● What the task requires: Print the data exactly as it appears, keeping every word.

##### Material for this task

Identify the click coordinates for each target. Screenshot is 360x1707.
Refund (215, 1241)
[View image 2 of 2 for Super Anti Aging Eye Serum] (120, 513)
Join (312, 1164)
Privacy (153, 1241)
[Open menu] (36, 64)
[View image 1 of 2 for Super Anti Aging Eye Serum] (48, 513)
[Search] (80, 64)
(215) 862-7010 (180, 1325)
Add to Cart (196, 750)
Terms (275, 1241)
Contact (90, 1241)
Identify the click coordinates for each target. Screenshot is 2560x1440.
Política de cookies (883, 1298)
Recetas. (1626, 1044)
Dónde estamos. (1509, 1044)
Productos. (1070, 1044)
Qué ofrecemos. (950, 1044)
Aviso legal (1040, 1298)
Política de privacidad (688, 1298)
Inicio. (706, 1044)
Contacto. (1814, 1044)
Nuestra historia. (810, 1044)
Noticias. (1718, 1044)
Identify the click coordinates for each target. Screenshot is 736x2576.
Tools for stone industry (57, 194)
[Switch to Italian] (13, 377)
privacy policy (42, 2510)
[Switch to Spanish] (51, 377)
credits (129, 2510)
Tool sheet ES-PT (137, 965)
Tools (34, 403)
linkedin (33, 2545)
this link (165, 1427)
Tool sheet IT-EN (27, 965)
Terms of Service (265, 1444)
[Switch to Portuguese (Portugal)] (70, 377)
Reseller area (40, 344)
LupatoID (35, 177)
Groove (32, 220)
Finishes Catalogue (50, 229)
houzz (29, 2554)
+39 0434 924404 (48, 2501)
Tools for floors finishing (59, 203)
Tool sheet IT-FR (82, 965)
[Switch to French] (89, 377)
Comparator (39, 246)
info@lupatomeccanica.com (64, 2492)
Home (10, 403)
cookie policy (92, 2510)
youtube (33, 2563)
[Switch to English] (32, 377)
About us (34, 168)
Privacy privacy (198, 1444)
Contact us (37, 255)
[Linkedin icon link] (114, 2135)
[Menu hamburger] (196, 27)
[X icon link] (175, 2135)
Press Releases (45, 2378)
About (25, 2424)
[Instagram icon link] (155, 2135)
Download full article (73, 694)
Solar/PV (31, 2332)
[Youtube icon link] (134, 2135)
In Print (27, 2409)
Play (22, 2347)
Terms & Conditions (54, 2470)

##########

● Written reply:
Identify the click coordinates for each target. Screenshot is 360x1707.
Refund (215, 1241)
[View image 2 of 2 for Super Anti Aging Eye Serum] (120, 513)
Join (312, 1164)
Privacy (153, 1241)
[Open menu] (36, 64)
[View image 1 of 2 for Super Anti Aging Eye Serum] (48, 513)
[Search] (80, 64)
(215) 862-7010 (180, 1325)
Add to Cart (196, 750)
Terms (275, 1241)
Contact (90, 1241)
Identify the click coordinates for each target. Screenshot is 2560x1440.
Política de cookies (883, 1298)
Recetas. (1626, 1044)
Dónde estamos. (1509, 1044)
Productos. (1070, 1044)
Qué ofrecemos. (950, 1044)
Aviso legal (1040, 1298)
Política de privacidad (688, 1298)
Inicio. (706, 1044)
Contacto. (1814, 1044)
Nuestra historia. (810, 1044)
Noticias. (1718, 1044)
Identify the click coordinates for each target. Screenshot is 736x2576.
Tools for stone industry (57, 194)
[Switch to Italian] (13, 377)
privacy policy (42, 2510)
[Switch to Spanish] (51, 377)
credits (129, 2510)
Tool sheet ES-PT (137, 965)
Tools (34, 403)
linkedin (33, 2545)
this link (165, 1427)
Tool sheet IT-EN (27, 965)
Terms of Service (265, 1444)
[Switch to Portuguese (Portugal)] (70, 377)
Reseller area (40, 344)
LupatoID (35, 177)
Groove (32, 220)
Finishes Catalogue (50, 229)
houzz (29, 2554)
+39 0434 924404 (48, 2501)
Tools for floors finishing (59, 203)
Tool sheet IT-FR (82, 965)
[Switch to French] (89, 377)
Comparator (39, 246)
info@lupatomeccanica.com (64, 2492)
Home (10, 403)
cookie policy (92, 2510)
youtube (33, 2563)
[Switch to English] (32, 377)
About us (34, 168)
Privacy privacy (198, 1444)
Contact us (37, 255)
[Linkedin icon link] (114, 2135)
[Menu hamburger] (196, 27)
[X icon link] (175, 2135)
Press Releases (45, 2378)
About (25, 2424)
[Instagram icon link] (155, 2135)
Download full article (73, 694)
Solar/PV (31, 2332)
[Youtube icon link] (134, 2135)
In Print (27, 2409)
Play (22, 2347)
Terms & Conditions (54, 2470)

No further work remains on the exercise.